Selon l’avocate, la garde à vue à Roissy n’était pas justifiée : « Elle a seulement servi à réaliser une nouvelle vérification dans les fichiers de la PAF, ce qui avait déjà été fait aux contrôles. C’était inutile. Pour moi, cette garde à vue était un prétexte pour que la préfecture de Seine-Saint-Denis ait le temps de prendre deux arrêtés : une mesure d’éloignement du territoire français et un placement en rétention ». 

Une fois libres, elles sont abandonnées sur le bord de la route

« On nous a demandé de partir très rapidement du centre de Oissel », se souvient Lilianna. A peine le temps de récupérer leurs quelques affaires, les trois sud-américaines se retrouvent sur le trottoir, le dimanche 11 août. Jennifer ne cesse de vomir, elle est très malade. Elles ont en leur possession un récépissé pour récupérer leur passeport à la préfecture de Bobigny.
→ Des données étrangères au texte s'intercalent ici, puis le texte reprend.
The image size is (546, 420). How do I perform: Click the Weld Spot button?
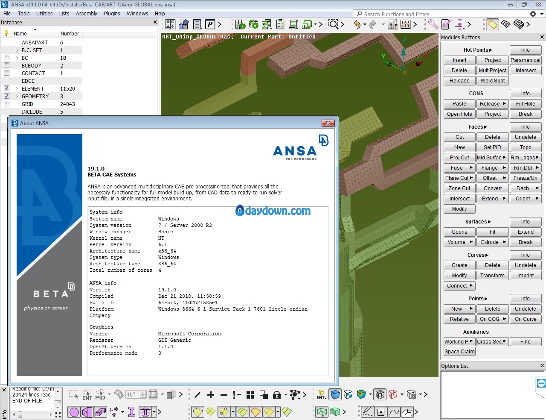[x=492, y=81]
Adriana, la bénévole qui héberge les trois touristes, Wilma, Liliana, Elsa qui les a recueillies sur le bord de la route, et Jennifer et - Radio France
Adriana, la bénévole qui héberge les trois touristes, Wilma, Liliana, Elsa qui les a recueillies sur le bord de la route, et Jennifer et © Radio France – Flavien Groyer

C’est là qu’Elsa s’arrête : « J’étais obligée, je les ai vues en détresse. On ne laisse pas trois femmes en détresse ». Elle continue : « Au bout d’un moment, on arrive à se comprendre. Je comprends où elles doivent se rendre et je leur montre sur une carte. Elles s’effondrent ».
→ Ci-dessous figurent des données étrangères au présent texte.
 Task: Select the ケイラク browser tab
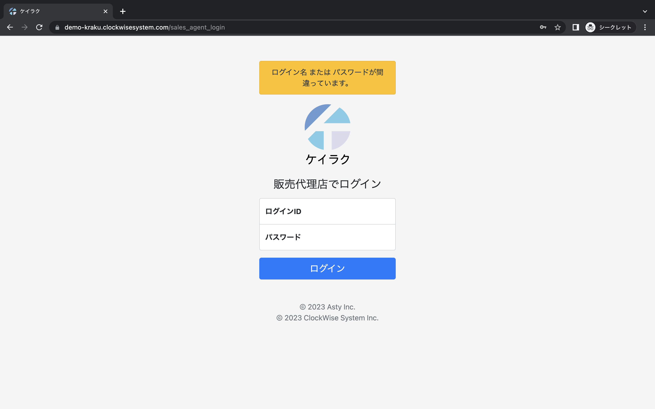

Elles ont compris qu’elles ne pourront pas récupérer leur passeport tout de suite » – Elsa, qui a recueilli les trois touristes

Elsa décide de les emmener chez elle. Elles y dormiront plusieurs jours : « Heureusement, j’avais gardé des vieux matelas chez moi, elles ont dormi dans le salon » confie-t-elle.

Une procédure sans fin

De son côté, la préfecture de Seine Saint Denis fait appel de décision du juge de Rouen. Selon eux et la déclaration d’appel que nous avons pu consulter, le tribunal de Rouen n’a pas les compétences pour statuer sur cette affaire. De plus, si on prend le cas de Wilma, la garde à vue serait justifiée car elle a refusé de monter dans un vol retour vers Caracas dans le cadre d’une mesure de refus d’entrée. Or, Maître Gravelotte utilise un avis du conseil d’état du 28 juin 2019 pour la défense : on ne peut pas lancer une obligation de quitter le territoire français (OQTF) quand la personne est en transit aéroportuaire.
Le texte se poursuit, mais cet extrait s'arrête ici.